* [Exercise]:
Once the line containing "The height and width of the screenshot is (334, 276)." is found in the entries below, restate it and each following line word for word, stopping after the line containing "Task: Open memory hardware details card icon".

* [Material supplied]:
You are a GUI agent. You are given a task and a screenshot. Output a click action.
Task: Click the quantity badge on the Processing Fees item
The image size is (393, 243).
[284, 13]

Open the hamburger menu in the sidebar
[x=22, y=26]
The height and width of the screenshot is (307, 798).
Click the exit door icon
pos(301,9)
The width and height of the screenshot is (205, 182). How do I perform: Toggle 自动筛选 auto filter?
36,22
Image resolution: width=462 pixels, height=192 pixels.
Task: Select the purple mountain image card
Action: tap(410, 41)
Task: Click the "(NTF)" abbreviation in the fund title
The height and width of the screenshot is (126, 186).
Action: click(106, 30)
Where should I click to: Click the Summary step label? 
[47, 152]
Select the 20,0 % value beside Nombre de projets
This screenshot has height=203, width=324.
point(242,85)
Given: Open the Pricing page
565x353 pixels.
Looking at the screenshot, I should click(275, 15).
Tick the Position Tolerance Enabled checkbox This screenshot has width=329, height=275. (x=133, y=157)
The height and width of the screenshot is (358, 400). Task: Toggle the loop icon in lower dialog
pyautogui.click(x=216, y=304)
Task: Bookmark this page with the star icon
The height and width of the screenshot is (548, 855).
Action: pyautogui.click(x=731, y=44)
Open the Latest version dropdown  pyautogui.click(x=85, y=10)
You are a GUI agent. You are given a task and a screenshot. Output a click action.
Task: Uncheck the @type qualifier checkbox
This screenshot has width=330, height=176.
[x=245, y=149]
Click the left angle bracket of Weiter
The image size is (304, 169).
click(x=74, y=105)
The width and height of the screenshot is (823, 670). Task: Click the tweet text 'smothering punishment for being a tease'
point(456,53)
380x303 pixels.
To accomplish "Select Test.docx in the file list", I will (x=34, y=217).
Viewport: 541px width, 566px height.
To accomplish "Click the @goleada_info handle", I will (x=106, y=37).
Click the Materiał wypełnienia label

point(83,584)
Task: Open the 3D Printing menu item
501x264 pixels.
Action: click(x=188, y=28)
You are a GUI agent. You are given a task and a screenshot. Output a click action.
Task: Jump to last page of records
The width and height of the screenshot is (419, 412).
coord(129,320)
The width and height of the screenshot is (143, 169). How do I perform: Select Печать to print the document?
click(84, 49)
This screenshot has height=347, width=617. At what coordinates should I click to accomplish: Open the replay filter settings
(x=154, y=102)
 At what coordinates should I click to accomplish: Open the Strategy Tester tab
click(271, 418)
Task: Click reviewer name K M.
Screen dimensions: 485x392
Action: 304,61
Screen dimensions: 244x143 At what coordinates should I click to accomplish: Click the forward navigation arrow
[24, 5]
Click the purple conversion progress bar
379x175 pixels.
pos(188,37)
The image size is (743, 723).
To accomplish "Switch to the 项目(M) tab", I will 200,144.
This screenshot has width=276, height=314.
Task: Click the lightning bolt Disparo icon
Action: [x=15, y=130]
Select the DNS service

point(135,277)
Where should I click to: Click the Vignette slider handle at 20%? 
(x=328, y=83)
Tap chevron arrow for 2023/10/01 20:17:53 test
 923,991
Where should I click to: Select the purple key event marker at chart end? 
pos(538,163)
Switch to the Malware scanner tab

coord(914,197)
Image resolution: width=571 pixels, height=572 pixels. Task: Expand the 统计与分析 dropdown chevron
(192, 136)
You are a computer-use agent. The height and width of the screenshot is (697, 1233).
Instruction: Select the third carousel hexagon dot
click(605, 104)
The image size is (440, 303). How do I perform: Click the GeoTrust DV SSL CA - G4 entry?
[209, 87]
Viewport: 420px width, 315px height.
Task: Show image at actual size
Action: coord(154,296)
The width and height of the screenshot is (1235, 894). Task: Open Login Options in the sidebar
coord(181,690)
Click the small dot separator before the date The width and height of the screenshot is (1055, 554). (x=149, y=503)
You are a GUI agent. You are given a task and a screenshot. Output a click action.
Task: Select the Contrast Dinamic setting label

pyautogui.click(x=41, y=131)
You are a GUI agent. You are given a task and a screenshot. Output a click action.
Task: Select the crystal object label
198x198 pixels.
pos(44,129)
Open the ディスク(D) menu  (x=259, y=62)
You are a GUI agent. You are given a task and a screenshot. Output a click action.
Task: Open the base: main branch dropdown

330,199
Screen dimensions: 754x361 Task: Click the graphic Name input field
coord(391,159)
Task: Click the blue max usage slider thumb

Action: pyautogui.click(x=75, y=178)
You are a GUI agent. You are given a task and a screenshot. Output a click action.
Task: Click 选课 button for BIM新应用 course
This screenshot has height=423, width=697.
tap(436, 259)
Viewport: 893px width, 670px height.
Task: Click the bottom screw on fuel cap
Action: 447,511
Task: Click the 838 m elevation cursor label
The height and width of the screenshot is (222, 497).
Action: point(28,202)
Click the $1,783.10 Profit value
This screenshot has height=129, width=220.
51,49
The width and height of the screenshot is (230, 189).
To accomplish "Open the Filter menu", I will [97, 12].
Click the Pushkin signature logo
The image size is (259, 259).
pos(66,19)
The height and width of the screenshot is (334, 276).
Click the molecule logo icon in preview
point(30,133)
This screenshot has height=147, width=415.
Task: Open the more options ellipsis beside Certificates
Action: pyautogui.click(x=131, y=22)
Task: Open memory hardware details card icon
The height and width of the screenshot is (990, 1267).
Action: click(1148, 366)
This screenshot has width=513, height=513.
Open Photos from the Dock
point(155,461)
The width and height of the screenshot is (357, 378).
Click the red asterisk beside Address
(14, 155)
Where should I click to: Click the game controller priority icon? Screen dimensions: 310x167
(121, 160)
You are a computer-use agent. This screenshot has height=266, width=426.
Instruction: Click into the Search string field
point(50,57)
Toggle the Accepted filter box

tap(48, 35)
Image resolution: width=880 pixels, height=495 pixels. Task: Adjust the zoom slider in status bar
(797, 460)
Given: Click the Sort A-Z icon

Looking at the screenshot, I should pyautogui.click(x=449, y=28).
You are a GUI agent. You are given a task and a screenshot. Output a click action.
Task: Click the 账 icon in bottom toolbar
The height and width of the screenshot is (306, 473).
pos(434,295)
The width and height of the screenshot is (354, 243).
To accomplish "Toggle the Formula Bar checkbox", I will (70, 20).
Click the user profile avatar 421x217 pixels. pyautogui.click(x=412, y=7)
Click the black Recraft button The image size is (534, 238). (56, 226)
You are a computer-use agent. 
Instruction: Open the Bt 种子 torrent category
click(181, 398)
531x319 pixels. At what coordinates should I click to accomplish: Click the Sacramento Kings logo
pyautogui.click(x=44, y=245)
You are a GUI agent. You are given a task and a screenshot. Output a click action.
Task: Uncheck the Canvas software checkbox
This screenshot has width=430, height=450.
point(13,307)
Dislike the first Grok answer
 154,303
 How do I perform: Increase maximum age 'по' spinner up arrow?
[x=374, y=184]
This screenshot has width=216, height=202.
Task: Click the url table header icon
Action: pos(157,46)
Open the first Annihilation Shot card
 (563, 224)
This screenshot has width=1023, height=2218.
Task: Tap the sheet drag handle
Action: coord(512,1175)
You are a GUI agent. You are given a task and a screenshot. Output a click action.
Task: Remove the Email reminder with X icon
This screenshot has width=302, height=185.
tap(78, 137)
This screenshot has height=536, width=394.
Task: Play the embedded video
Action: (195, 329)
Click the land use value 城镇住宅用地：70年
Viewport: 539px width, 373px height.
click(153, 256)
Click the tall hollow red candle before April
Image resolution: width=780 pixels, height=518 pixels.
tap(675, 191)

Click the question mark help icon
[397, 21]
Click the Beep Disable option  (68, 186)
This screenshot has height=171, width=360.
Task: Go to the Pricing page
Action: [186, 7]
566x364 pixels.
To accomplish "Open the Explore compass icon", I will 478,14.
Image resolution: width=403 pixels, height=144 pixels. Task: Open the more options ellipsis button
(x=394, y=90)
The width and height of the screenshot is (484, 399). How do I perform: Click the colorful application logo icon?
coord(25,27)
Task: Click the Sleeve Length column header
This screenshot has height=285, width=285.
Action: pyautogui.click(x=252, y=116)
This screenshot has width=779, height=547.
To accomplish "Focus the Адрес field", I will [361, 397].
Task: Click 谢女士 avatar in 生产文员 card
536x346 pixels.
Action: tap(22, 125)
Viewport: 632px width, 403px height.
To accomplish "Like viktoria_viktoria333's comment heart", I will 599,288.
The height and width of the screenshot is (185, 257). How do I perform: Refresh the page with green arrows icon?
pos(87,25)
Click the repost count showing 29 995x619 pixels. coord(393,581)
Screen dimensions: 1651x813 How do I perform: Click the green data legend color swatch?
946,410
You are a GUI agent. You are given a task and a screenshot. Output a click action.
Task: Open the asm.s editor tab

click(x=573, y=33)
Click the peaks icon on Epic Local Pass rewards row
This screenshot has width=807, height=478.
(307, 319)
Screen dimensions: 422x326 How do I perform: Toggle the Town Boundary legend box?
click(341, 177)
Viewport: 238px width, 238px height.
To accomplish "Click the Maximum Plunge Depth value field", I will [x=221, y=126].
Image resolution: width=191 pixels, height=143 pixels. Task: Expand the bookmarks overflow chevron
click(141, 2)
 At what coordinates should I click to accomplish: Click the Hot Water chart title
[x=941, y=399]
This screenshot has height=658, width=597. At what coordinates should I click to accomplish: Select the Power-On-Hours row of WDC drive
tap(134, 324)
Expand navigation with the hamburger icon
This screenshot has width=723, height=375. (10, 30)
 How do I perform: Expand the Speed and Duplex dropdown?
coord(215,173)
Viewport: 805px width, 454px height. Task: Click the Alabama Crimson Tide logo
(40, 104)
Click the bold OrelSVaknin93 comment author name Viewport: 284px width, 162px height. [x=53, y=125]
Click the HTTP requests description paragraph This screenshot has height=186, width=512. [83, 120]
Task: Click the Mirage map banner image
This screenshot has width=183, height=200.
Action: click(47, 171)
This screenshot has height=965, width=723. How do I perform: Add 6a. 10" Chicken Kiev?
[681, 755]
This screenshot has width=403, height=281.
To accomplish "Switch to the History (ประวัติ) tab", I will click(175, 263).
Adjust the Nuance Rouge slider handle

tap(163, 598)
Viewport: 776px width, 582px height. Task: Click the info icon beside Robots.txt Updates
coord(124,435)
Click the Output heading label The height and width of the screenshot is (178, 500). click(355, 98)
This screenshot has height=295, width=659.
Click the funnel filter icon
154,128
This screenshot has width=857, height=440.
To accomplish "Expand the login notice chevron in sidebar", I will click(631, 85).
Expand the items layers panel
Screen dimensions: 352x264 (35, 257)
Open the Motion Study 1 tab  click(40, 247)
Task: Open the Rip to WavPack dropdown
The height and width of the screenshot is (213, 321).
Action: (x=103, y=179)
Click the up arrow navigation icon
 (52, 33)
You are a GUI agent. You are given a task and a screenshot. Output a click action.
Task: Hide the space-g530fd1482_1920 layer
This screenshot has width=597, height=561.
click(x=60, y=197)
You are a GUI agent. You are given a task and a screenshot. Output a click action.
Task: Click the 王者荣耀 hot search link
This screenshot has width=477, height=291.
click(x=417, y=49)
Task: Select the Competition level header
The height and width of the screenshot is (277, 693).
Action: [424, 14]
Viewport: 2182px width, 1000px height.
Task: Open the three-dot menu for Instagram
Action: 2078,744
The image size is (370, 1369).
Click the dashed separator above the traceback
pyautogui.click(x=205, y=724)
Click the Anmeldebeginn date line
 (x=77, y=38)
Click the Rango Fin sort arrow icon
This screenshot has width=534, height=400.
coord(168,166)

* [Answer to this problem]:
The height and width of the screenshot is (334, 276).
Click the molecule logo icon in preview
point(30,133)
This screenshot has height=147, width=415.
Task: Open the more options ellipsis beside Certificates
Action: pyautogui.click(x=131, y=22)
Task: Open memory hardware details card icon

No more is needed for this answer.